I enjoyed the game greatly, though never got 100% or even unlocked all of the characters (something that I usually do religiously in the home console entries). I could accept the game for what it was, a slightly simplified version of New Super Mario Bros, but in more bite sized pieces. I’ve chipped away at it over many years but probably hadn’t thought about it in a while.

This week I found myself in Tokyo, plenty of time standing on busy trains, usually with my phone out, trying to quick catch on Pokémon Go, but struggling to do so, as, for the most part, needing to hold onto the handles to prevent myself from falling. It was then, that Super Mario Run popped into my mind. Particularly this quote from Mr Miyamoto (from CBS)

"Super Mario Run" is designed to be played one-handed - while holding a handle on the subway, eating a hamburger or, eating an apple.”

So I downloaded the update and jumped in, playing the full game over the last few days, exclusively while standing on the train in Tokyo, and by God, it works so well and it gave me a new appreciation for exactly what they were going for.
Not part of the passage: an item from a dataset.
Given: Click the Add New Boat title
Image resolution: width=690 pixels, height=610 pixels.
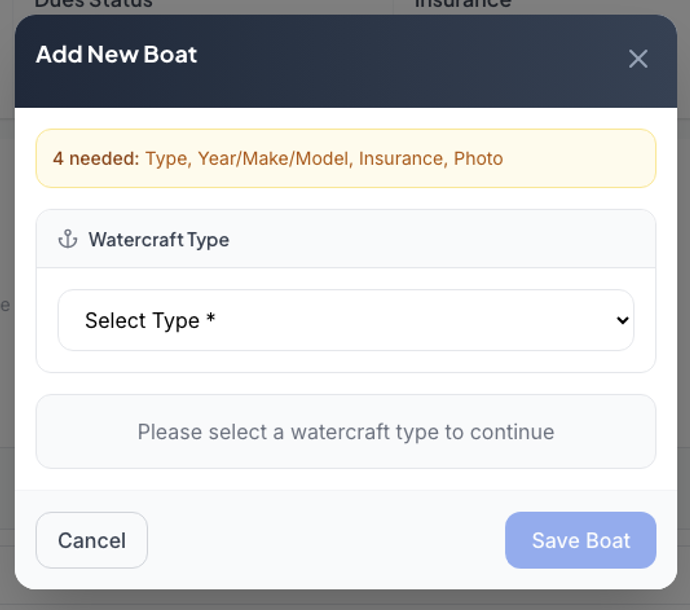Looking at the screenshot, I should click(x=116, y=54).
We’ve seen this kind of problem solving from Nintendo so many times (since staying in apartments with my family in Japan, I also have a new found appreciation for the idea behind the Off TV play of Wii U), but this just instantly clicked again for me, and is such a Nintendo thing.
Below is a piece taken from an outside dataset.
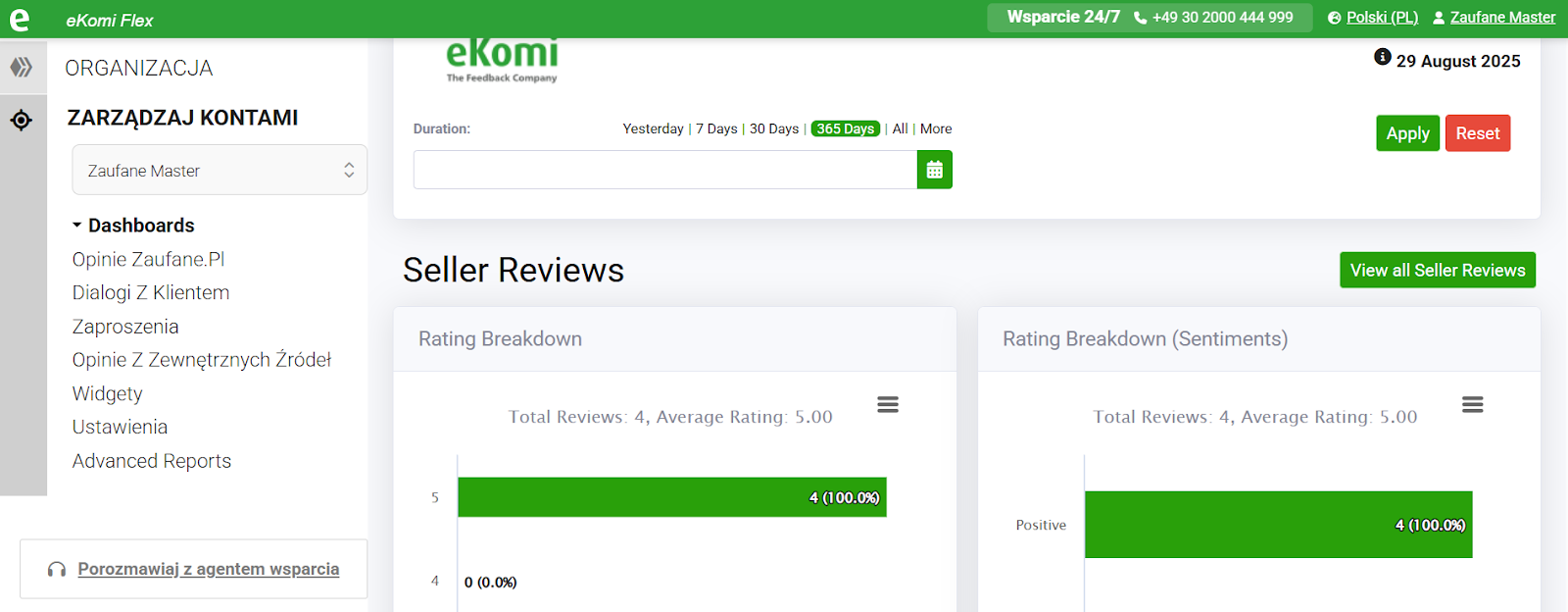The width and height of the screenshot is (1568, 612).
Task: Select the Yesterday duration option
Action: pyautogui.click(x=653, y=128)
It really hits the nail on what they were trying to achieve and I feel like it is one of Nintendo’s unsung gems. I’ll be now working through all the coin challenges and unlocks for the rest of my journery.

Has anyone else experienced it this way? What other examples of use cases of products that you haven’t really understand until you gain the perspective in mind?
 
It really is an excellent mobile game that’s perfectly designed for the platform it’s on. I only wish its pricing model would have caught on more, because it’s great and much preferable to the typical free-to-play shit that has plagued mobile games.
 
It really is an excellent mobile game that’s perfectly designed for the platform it’s on. I only wish its pricing model would have caught on more, because it’s great and much preferable to the typical free-to-play shit that has plagued mobile games.
It’s got tons of replayability too. Characters and levels to unlock, challenges to try, it really is a great package and I hope that anyone who hasn’t tried it does in case it ever goes away.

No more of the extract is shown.